Procédure contentieuse antérieure

La société à responsabilité limitée (SARL) Baranco a demandé au tribunal administratif de Paris la décharge des amendes fiscales qui lui ont été infligées sur le fondement des dispositions de l'article 1740 ter du code général des impôts, au titre des années 2001 et 2002. Par un jugement n° 0600831 du 19 mars 2010, le tribunal administratif de Paris a rejeté cette demande.

Par les articles 1er et 2 d'un arrêt n° 10PA02786 du 24 mai 2012, la cour administrative d'appel de Paris, faisant partiellement droit à l'appel interjeté par la société, a annulé ce jugement puis rejeté les conclusions en décharge de la société ainsi que celles présentées par l'intéressée sur le fondement de l'article L. 761-1 du code de justice administrative.

Procédure devant le Conseil d'Etat

Par un pourvoi et un mémoire complémentaire, enregistrés les 25 juillet et 25 octobre 2012 au secrétariat du contentieux du Conseil d'Etat, la SARL Baranco demande au Conseil d'Etat :

1°) d'annuler l'article 2 de l'arrêt n° 10PA02786 du 24 mai 2012 de la cour administrative d'appel de Paris ;

2°) réglant, dans cette mesure, l'affaire au fond, de faire droit à ses conclusions de première instance et d'appel restant en litige ;

3°) de mettre à la charge de l'Etat la somme de 5 000 euros au titre de l'article L. 761-1 du code de justice administrative.

Vu :

- les autres pièces du dossier ;

- la convention européenne de sauvegarde des droits de l'homme et des libertés fondamentales ;

- le code général des impôts et le livre des procédures fiscales ;

- la loi n° 2008-1443 du 30 décembre 2008, notamment son article 47 ;

- le code de justice administrative.

**CONSIGNES:**
**1.** Dans le texte à lire, relevez tous les documents mentionnés sous « Vu : ».
**2.** Ces affirmations sont-elles conformes au texte à lire ? Répondez par oui ou non pour chacune, en citant les mots du texte qui le montrent.
(a) Le tribunal administratif de Paris a rejeté la demande de la SARL Baranco.
(b) La SARL Baranco réclame 10 000 euros au titre de l'article L. 761-1 du code de justice administrative.
(c) Les amendes concernent les années 2001 et 2002.
**3.** Répondez à ces questions d'après le texte à lire :
(a) Quel est le numéro du jugement du tribunal administratif de Paris ?
(b) À quelle date la cour administrative d'appel de Paris a-t-elle rendu son arrêt ?
(c) Quel article de la loi n° 2008-1443 est cité ?

**LIGNES DE DONNÉES:**
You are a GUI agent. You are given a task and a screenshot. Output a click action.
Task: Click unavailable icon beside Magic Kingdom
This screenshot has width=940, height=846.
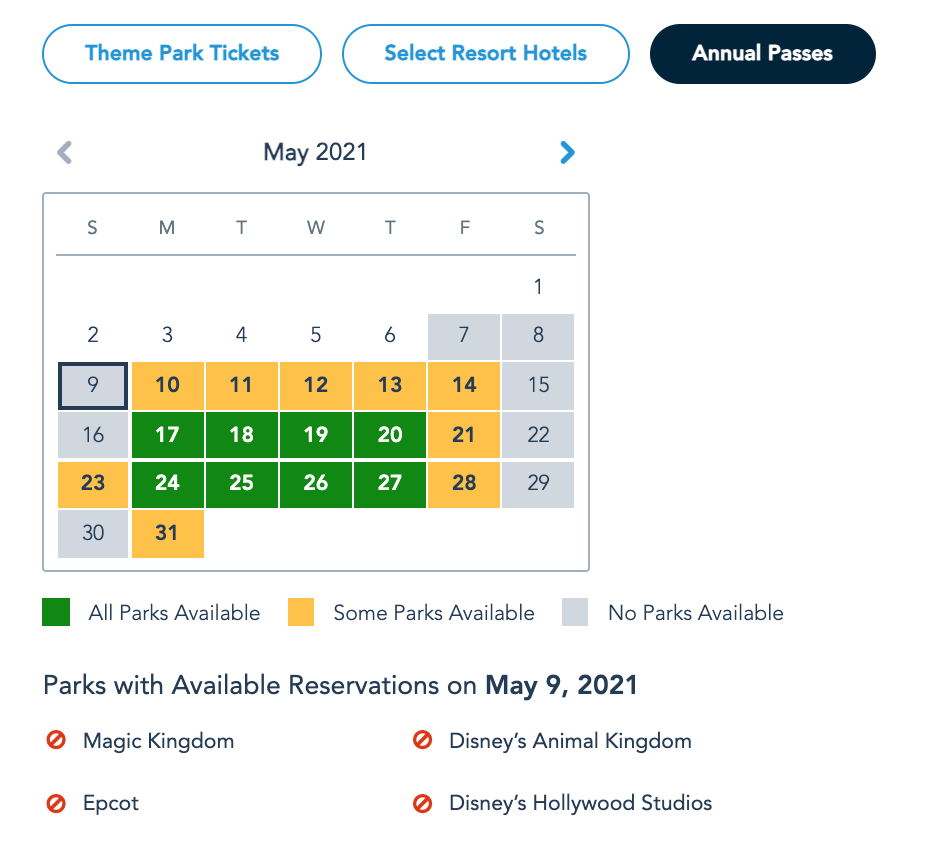point(56,741)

**RÉSULTATS ATTENDUS:**
**1.**
- les autres pièces du dossier
- la convention européenne de sauvegarde des droits de l'homme et des libertés fondamentales
- le code général des impôts et le livre des procédures fiscales
- la loi n° 2008-1443 du 30 décembre 2008, notamment son article 47
- le code de justice administrative

**2.**
(a) Oui : « le tribunal administratif de Paris a rejeté cette demande »
(b) Non : « la somme de 5 000 euros au titre de l'article L. 761-1 du code de justice administrative »
(c) Oui : « au titre des années 2001 et 2002 »

**3.**
(a) n° 0600831
(b) le 24 mai 2012
(c) l'article 47